The Strategic Corporal reflected a clear understanding that the moral failure of a single individual could have devastating impact. The United States had lost its moral standing in Vietnam after the massacre at Mai Lai; it lost it in Iraq after photos emerged of prisoner abuse at Abu Ghraib. In Afghanistan, photos and videos of abuses, such as Marines urinating on the corpses of Taliban fighters, undermined the mission and rallied the enemy, now no longer in just one country but, through the power of social media, around the globe.

Indeed, the roots of The Crucible trace to September 1995, just a couple of months after Krulak became commandant: “When two Marines and a sailor raped a little girl in Okinawa, that had massive strategic importance,” he says. “We’ve never gotten over it.”

The incident launched a protest movement that continues to this day.

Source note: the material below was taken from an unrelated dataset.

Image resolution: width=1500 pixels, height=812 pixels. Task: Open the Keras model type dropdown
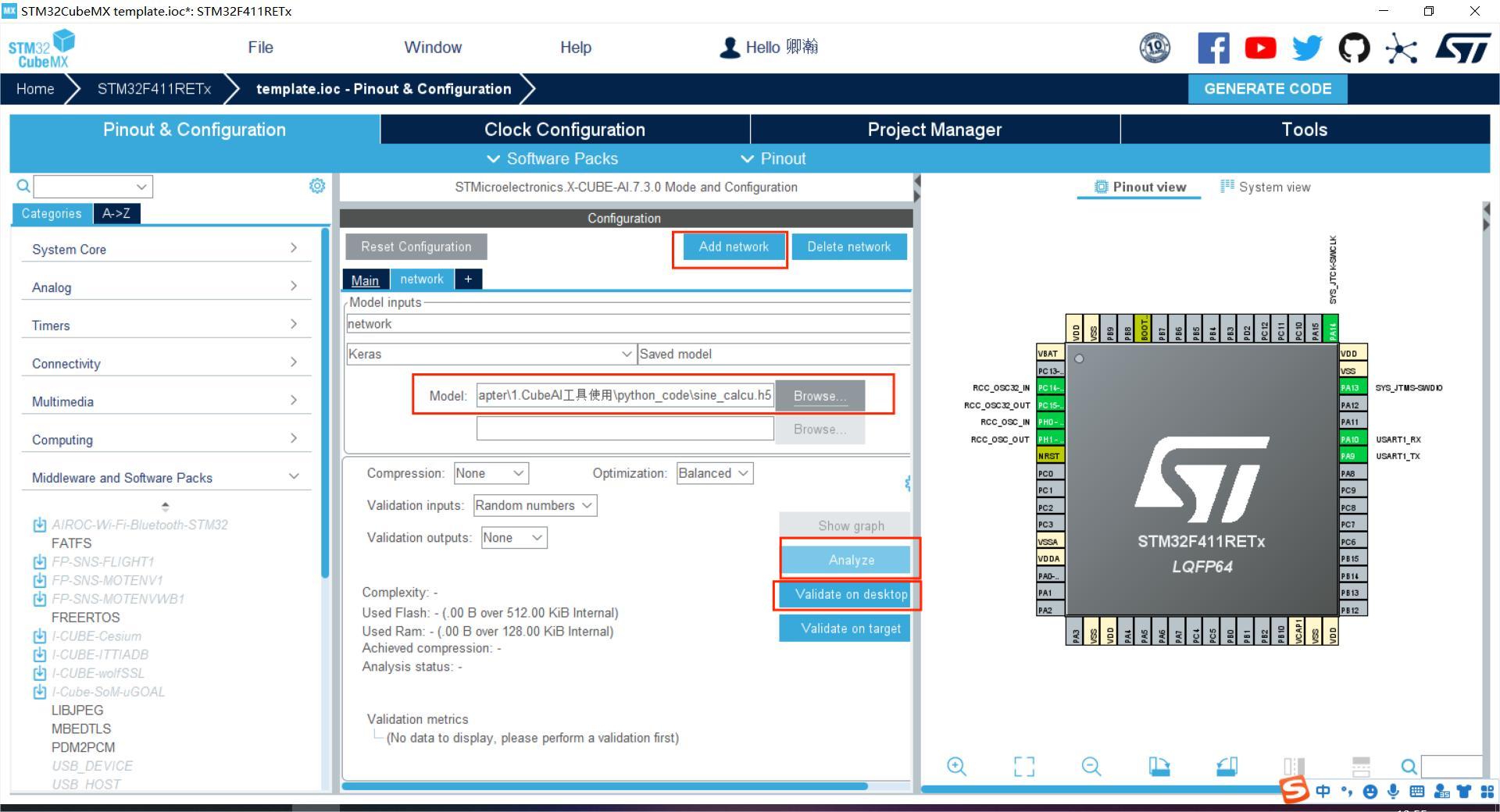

Its implications will reverberate even after 2024, when the Marines move to Guam and return Futenma Air Station to the Okinawans.

The Future

Though Mattis makes no explicit mention of ethics or morals in his defense strategy, he does highlight professional education, specifically “deepening our knowledge of history” and emphasizing “independence of action.” He argues for expanded international partnerships, increasing interoperability and fortifying alliances, which likewise depend on human interaction and the building of trust. It goes without saying that violations of that trust undermine such relationships.

Most important, he writes, “We must anticipate the implications of new technologies on the battlefield, rigorously define the military problems anticipated in future conflict, and foster a culture of experimentation and calculated risk-taking.”

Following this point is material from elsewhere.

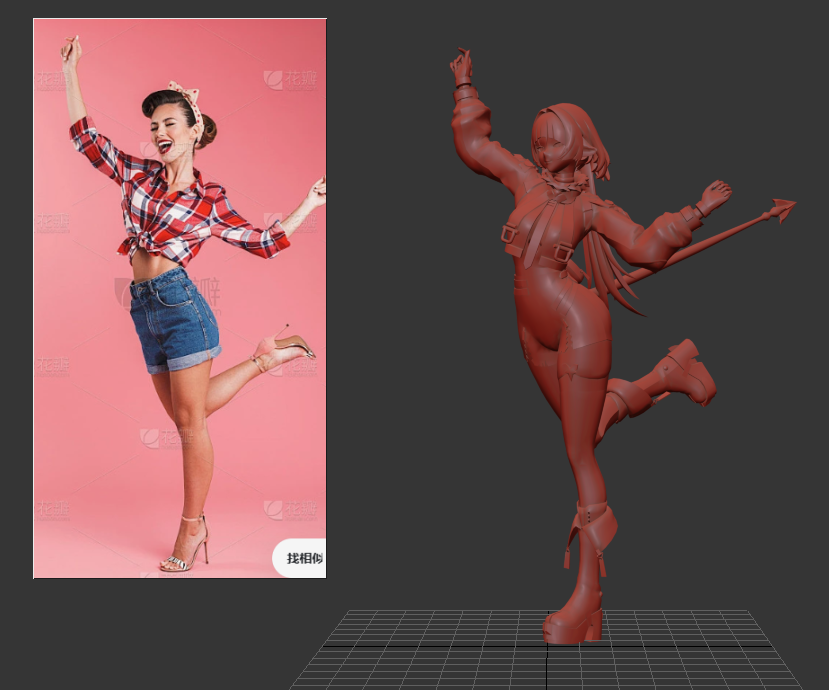
Task: Click the 找相似 button on the photo
Action: point(303,558)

Similar thoughts had driven Krulak to create the Warfighting Lab. Its early Hunter Warrior and Urban Warrior experiments involved unmanned surveillance aircraft, pocket-sized computers with GPS navigation, unmanned helicopter resupply, and new tactics and procedures developed or adapted to take advantage of those tools. The ideas seemed almost fanciful then, but within a few short years they were commonplace on the battlefields of Afghanistan and Iraq.

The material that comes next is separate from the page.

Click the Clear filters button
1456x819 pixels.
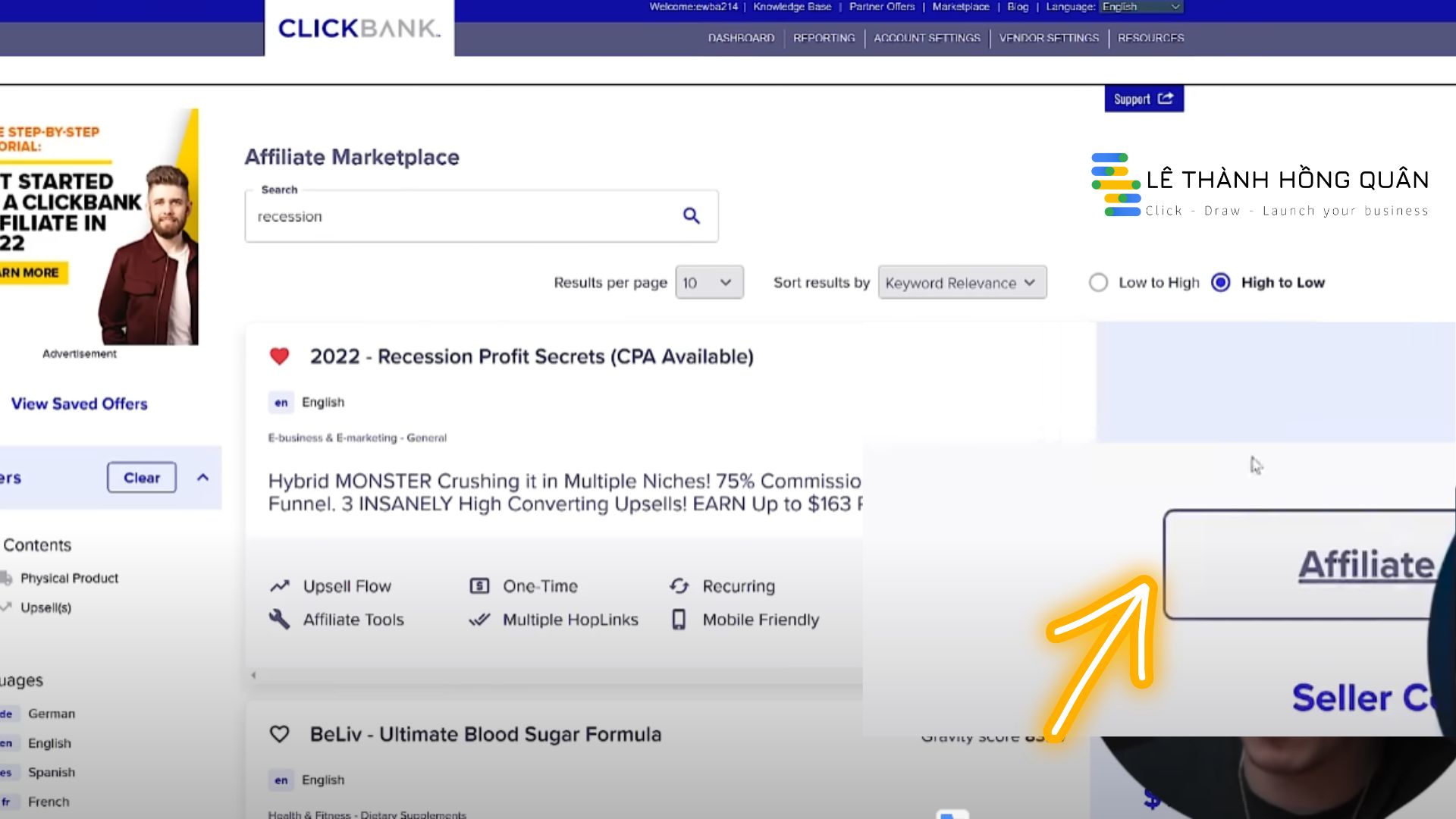tap(142, 478)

The ability to use technology is going to prove even more important when dealing with an enemy like China, Krulak says now, because of advances not only in communications and surveillance, but also in pure destructive power. “They have systems now that fire rockets, artillery, that literally can obliterate an entire grid square. So the ability to mass your forces in the way Clausewitz talked about mass, those days are probably over. The idea of crossing into Kuwait with two divisions in the Tiger Brigade, to be able to do that will be really, really difficult. Technology will become more and more important to the battlefield and to the battle space.”

Maneuvering Navy ships close to shore is increasingly risky, he notes. “But that opens the door for experimentation with deception methods,” Krulak adds, recalling a scene from Master and Commander in which Capt. Jack Aubrey escapes pursuit by using a small decoy float to confuse his enemy. “We need an innertube, whatever, that has the ability to simulate the radar signature of an aircraft carrier.”

Some things don’t change in warfare. “You always want to reach back to your touchstone and think about how to deceive the enemy,” he says. In the future, “we’ll need the ability to simulate a headquarters, because they’re going to want to go after headquarters quickly; the ability to work very dispersed, because of the ability to wipe out an entire grid square. … We’ve got to recognize that if you’re going to have that kind of lethality, then you’re going to have ways to deceive that lethality.

“The asymmetric warrior is always going to have the advantage. Why? Because he isn’t encumbered by bureaucracy,” Krulak says. “If we want to buy something, or invent something, or go after something, it is such a pain in the ass to do it. Whereas that cyber guy, he can just go and buy” what he needs and program it to do what he wants it to do.

That cyber enemy is actively using deception to try to foil American systems and defenses. America will have to respond in kind, just as Lucky Jack Aubrey might have done in his day, when the sea was as vast and unknowable as cyberspace is today. How will the U.S. military prevail? The answer should be familiar, Krulak suggests: “You’re going to have to use deception to beat the cyber guy.”